The distance between the excavation face and the supporting surface is defined as x and x = Vt0. So, x is related to the “space effect.” The influence of “space effect” on the displacement of surrounding rock is shown in Figure 5. The smaller the value x is, the greater the virtual supporting resistance is, and the shorter the distance between the supporting surface and the excavation surface is. So, the smaller the radial displacement of the tunnel wall is, the more favorable the stability of the roadway is. The displacement of the surrounding rock at x = 15 m is compared with the displacement without considering the “space effect” and the supporting time, and the displacement of the former is 95.9% of that of the latter when the displacement of surrounding rock is equal to r = 3 m. Therefore, when the displacement of surrounding rock is greater than 15 m, the influence of the “space effect” on the displacement of surrounding rock can be neglected.

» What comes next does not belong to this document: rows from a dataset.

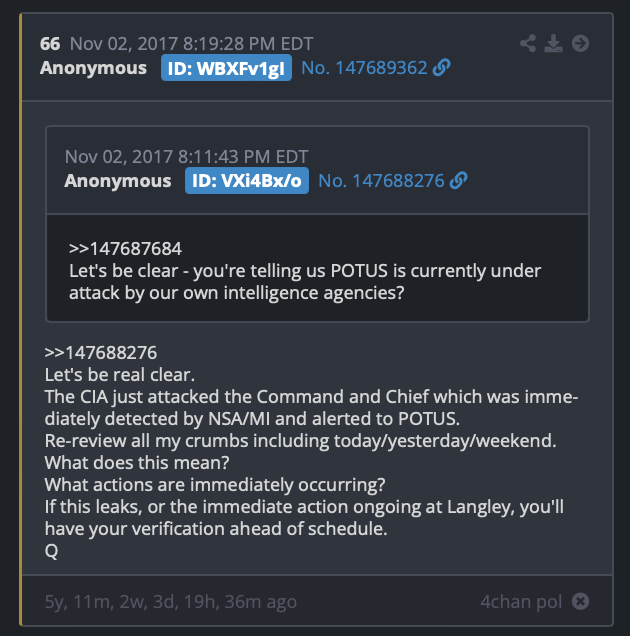The image size is (630, 636).
Task: Click the Anonymous name in quoted post
Action: pos(118,180)
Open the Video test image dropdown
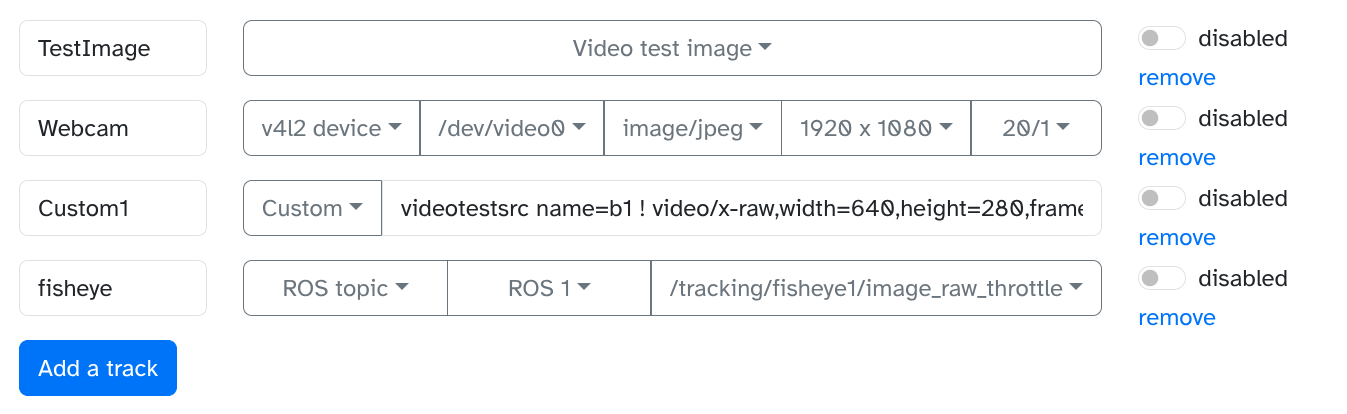1347x414 pixels. point(672,48)
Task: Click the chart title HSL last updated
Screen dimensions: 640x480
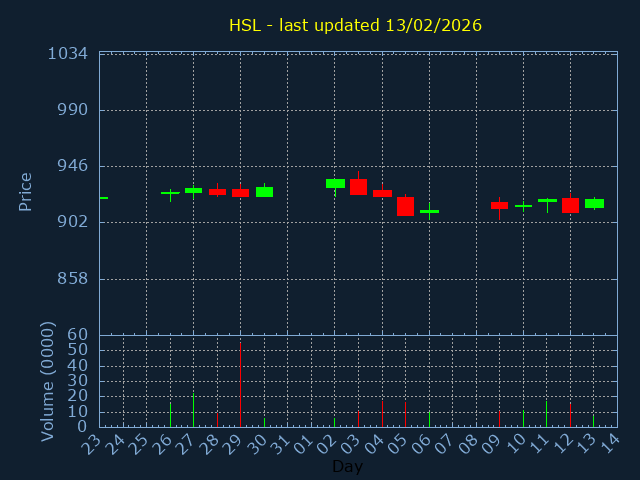Action: pyautogui.click(x=355, y=25)
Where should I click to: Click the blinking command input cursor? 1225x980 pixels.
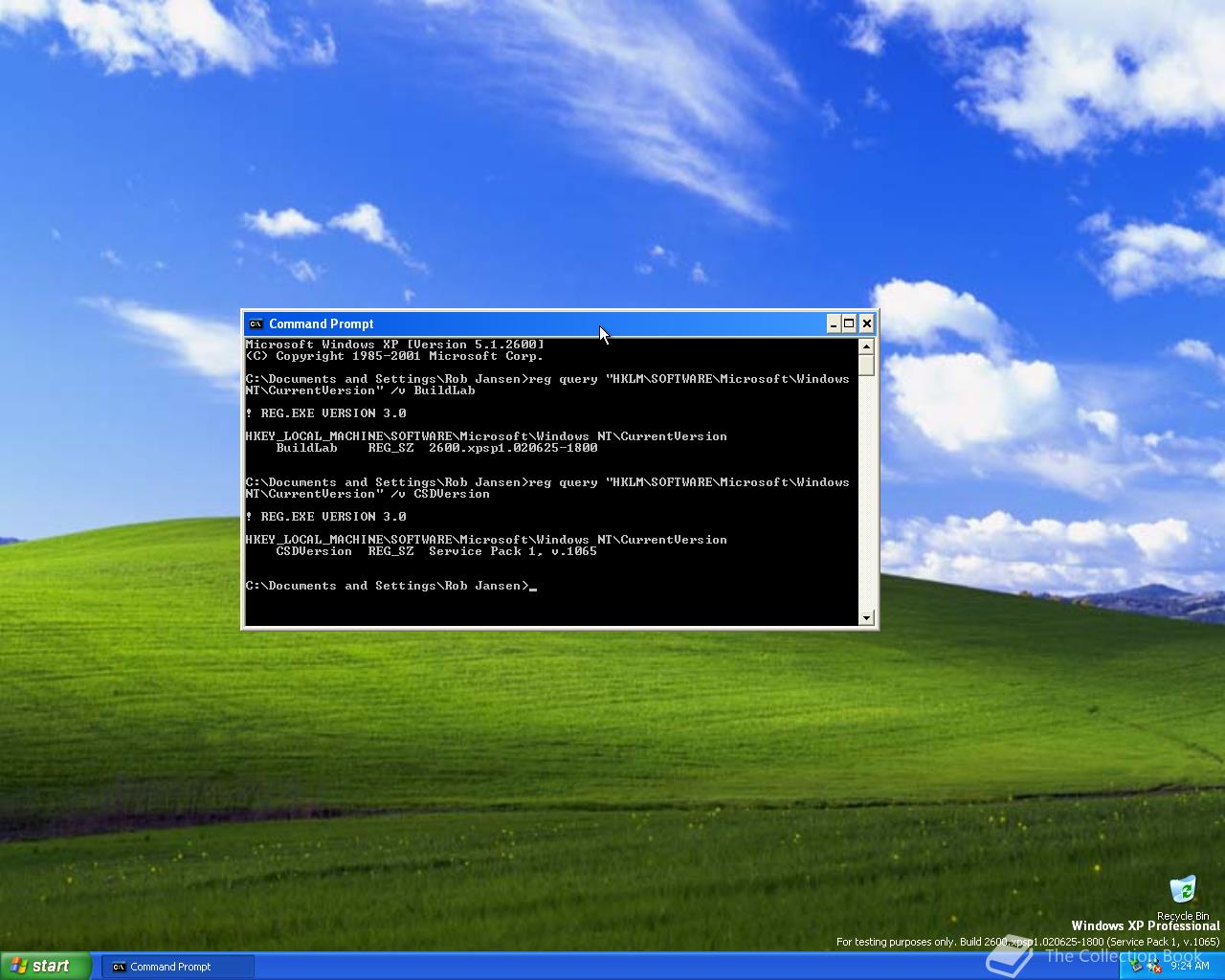(534, 586)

In the process of soft rock roadway excavation, a layer of concrete is sprayed on the excavated part to restrain the deformation of surrounding rock, and then the bolt is applied. The influence of supporting time on surrounding rock displacement is shown in Figure 6. Before the supporting is applied, a section of displacement has been produced on the wall of the roadway, which can be recorded as u0. The displacement after the supporting is applied, which can be recorded as u1. When the driving speed is constant, x is correlated with t0 positively. The bigger the t0, the bigger the u0, and the smaller the u1. But the increase of u0 is far greater than the reduction of u1 and the total deformation of the tunnel wall is increasing. This is a result of the larger displacement of the roadway wall before supporting, and the limited displacement of the surrounding rock is restrained by supporting. For example, when t0 is 6 d, u1 is only 47.4% of u0. On the contrary, when t0 is 1 d, u1 is only 28.8% of u0. The total displacement is only 60.7% when t0 is 6 d, and the supporting effect is obvious.

7. Conclusions

In this paper, based on D-P strength criterion and the noncorrelation flow rule, an equivalent circular roadway solution method is proposed. The stress and deformation of surrounding rock of underground roadways are obtained by the elastoplastic theory. Then, the failure mechanism of roadway with soft rock is analyzed. Based on the D-P strength criterion, considering the softening and dilatation of surrounding rock, the surrounding rock of the roadway is divided into three zones, and the “space effect” is introduced. The analytical expressions of stress, displacement, and partition range of surrounding rock without rockbolt and lining supporting are obtained. In the process of supporting, the rockbolt is evenly arranged in the roadway, and the composite bearing body is composed of the rockbolt and the surrounding rock. The equivalent material parameters are calculated reasonably, and the elastoplastic solution of surrounding rock under the supporting condition is obtained. Therefore, considering the aging characteristics of the concrete shotcrete layer, the theoretical calculation is closer to the field engineering practice. Under the support condition, the plastic softening zone can be effectively reduced, and the plastic residual zone can be mainly reduced. Considering the “space effect” and the supporting time, the zones can be calculated more accurately. By analyzing the influencing factors of the stress and displacement of the surrounding rock, it is concluded that the spacing-row between rockbolts has little effect on the surrounding rock stress, while the influence on the displacement of surrounding rock is mainly reflected in the plastic residual zone.

Data Availability

The data used to support the findings of this study are available from the corresponding author upon request.

Conflicts of Interest

The authors declare no conflicts of interest.

Acknowledgments

This research has been supported by the National Natural Science Foundation of China (grant no. 51927807), a Project Funded by the Priority Academic Program Development of Jiangsu Higher Education Institutions (PAPD), National Natural Science Foundation of China (General Program: 52074239), and Independent Research Project of State Key Laboratory of Coal Resources and Safe Mining, CUMT (SKLCRSM18X08).